New York City painter Roberto Azank always surprises. Having been called the “chromatic Mozart,” as he can and has harmonized the seemingly most incongruent hues at the pictorial horizon line, he now turns to abstraction to paint waves of chroma, firstly sampling his own still life and pastoral scenes of lotus flowers upon lily pads and other placid bodies of water, and secondly a whole range of the palettes of colorist superstars.

The offerings are sumptuous in the second round of this current trajectory, like a dinner menu at a five-star restaurant with a bounty of delights: Emil Nolde, Franz Marc, Vincent van Gogh, Paul Gauguin, Pierre Bonnard, Holbein the Younger, Henri Matisse, and finally, exuberantly landing upon Zurbarán, which, for this writer, is like a dessert of crème brûlée.

Then, further, he places some of these studies on a slant as diamonds, and thus they begin to become as if op art, expressing themselves in dizzying wavelengths of visual experience a la Bridget Riley or, in a more present moment, Karen Davies. Azank furthers the diamonds with obverse and reverse at angular canvas positionings, stimulating different optical responses in an excavatory manner as in launching a catalyst, which leads to a questioning of other painters’ chromatic abstractions and/or deconstructions.

Azank finds the symphonic in the stop-and-go motion and turns it all around. I was so spurred on by this new development in his work after having followed it for so many years that this prompter par excellence put his own version of the idea to an AI test.

Recently, with the Willem DeKooning retrospective at Gagosian Gallery in Chelsea, the huge, initially linear splurges in some full-blown canvases by the flying, fluid Dutchman in flesh tones or burgundy and/or coloring with a whole host of unexpected slaps and dabs and curves of paint so mysterious except for his indebtedness to Peter Paul Rubens, all of a sudden seem germane in erstwhile broken-down nakedness (though they are really not naked at all).
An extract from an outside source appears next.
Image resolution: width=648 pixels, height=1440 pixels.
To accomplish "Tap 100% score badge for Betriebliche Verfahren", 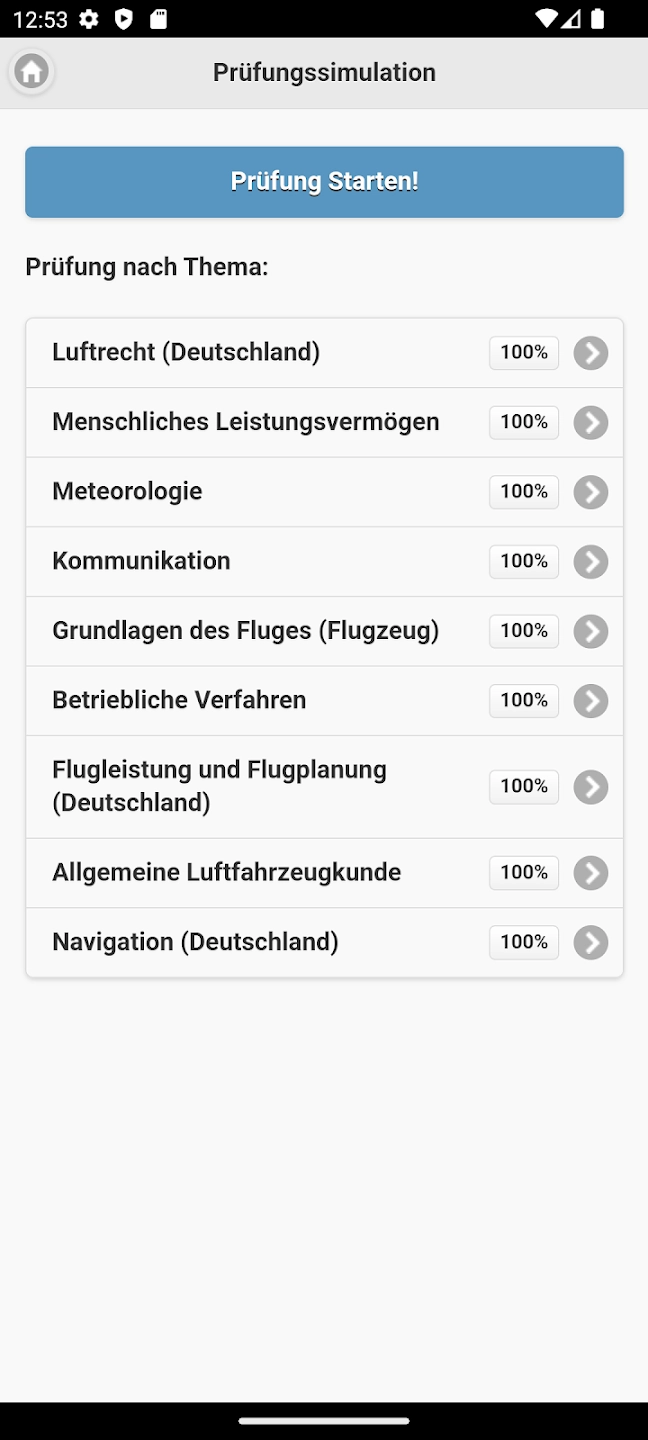I will point(524,700).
This is where Azank may be going in his discovery process.

As far as this writer can see, there is so much investigation to be done of the ever-rich chromatic vocabulary of painting, so traveling with Azank’s astute sense of the musicality and form within a palette, it will take you on a journey to a country already traversed and another country altogether newly formed.

And yes, there are many more to come.